ASSIGNMENT
I need all of the entries printed exactly.

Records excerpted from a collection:
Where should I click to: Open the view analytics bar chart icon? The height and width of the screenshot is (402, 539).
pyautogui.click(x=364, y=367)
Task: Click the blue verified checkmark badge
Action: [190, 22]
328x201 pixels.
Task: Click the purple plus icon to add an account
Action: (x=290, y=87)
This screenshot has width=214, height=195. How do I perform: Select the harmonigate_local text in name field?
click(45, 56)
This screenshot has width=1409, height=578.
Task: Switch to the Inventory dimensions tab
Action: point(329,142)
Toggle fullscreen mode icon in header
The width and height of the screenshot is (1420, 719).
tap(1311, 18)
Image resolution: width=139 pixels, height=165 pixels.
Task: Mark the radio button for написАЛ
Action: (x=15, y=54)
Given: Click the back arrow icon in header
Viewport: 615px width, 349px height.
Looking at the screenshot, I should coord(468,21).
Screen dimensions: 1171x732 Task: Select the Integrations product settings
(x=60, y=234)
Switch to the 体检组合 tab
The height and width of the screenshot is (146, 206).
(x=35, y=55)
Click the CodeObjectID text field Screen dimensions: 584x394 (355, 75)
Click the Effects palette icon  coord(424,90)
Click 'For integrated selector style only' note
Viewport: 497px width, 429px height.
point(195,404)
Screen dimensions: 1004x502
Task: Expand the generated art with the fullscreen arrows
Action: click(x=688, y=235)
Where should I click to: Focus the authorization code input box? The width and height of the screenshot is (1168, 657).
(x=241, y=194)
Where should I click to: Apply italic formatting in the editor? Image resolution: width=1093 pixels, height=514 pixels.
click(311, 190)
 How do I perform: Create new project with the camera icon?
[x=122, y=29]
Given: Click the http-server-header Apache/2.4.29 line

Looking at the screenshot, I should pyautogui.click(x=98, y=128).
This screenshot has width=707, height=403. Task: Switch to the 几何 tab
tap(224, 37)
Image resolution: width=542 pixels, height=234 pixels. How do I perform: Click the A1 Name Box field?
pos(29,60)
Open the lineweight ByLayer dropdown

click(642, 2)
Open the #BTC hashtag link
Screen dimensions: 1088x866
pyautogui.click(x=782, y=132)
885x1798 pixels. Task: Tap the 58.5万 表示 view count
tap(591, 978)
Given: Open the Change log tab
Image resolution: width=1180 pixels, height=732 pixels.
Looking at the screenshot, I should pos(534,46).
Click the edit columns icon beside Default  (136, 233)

TASK ANSWER
Where should I click to: Open the view analytics bar chart icon? The height and width of the screenshot is (402, 539).
pyautogui.click(x=364, y=367)
Task: Click the blue verified checkmark badge
Action: [190, 22]
328x201 pixels.
Task: Click the purple plus icon to add an account
Action: (x=290, y=87)
This screenshot has width=214, height=195. How do I perform: Select the harmonigate_local text in name field?
click(45, 56)
This screenshot has width=1409, height=578.
Task: Switch to the Inventory dimensions tab
Action: point(329,142)
Toggle fullscreen mode icon in header
The width and height of the screenshot is (1420, 719).
tap(1311, 18)
Image resolution: width=139 pixels, height=165 pixels.
Task: Mark the radio button for написАЛ
Action: (x=15, y=54)
Given: Click the back arrow icon in header
Viewport: 615px width, 349px height.
Looking at the screenshot, I should coord(468,21).
Screen dimensions: 1171x732 Task: Select the Integrations product settings
(x=60, y=234)
Switch to the 体检组合 tab
The height and width of the screenshot is (146, 206).
(x=35, y=55)
Click the CodeObjectID text field Screen dimensions: 584x394 (355, 75)
Click the Effects palette icon  coord(424,90)
Click 'For integrated selector style only' note
Viewport: 497px width, 429px height.
point(195,404)
Screen dimensions: 1004x502
Task: Expand the generated art with the fullscreen arrows
Action: click(x=688, y=235)
Where should I click to: Focus the authorization code input box? The width and height of the screenshot is (1168, 657).
(x=241, y=194)
Where should I click to: Apply italic formatting in the editor? Image resolution: width=1093 pixels, height=514 pixels.
click(311, 190)
 How do I perform: Create new project with the camera icon?
[x=122, y=29]
Given: Click the http-server-header Apache/2.4.29 line

Looking at the screenshot, I should pyautogui.click(x=98, y=128).
This screenshot has width=707, height=403. Task: Switch to the 几何 tab
tap(224, 37)
Image resolution: width=542 pixels, height=234 pixels. How do I perform: Click the A1 Name Box field?
pos(29,60)
Open the lineweight ByLayer dropdown

click(642, 2)
Open the #BTC hashtag link
Screen dimensions: 1088x866
pyautogui.click(x=782, y=132)
885x1798 pixels. Task: Tap the 58.5万 表示 view count
tap(591, 978)
Given: Open the Change log tab
Image resolution: width=1180 pixels, height=732 pixels.
Looking at the screenshot, I should pos(534,46).
Click the edit columns icon beside Default  (136, 233)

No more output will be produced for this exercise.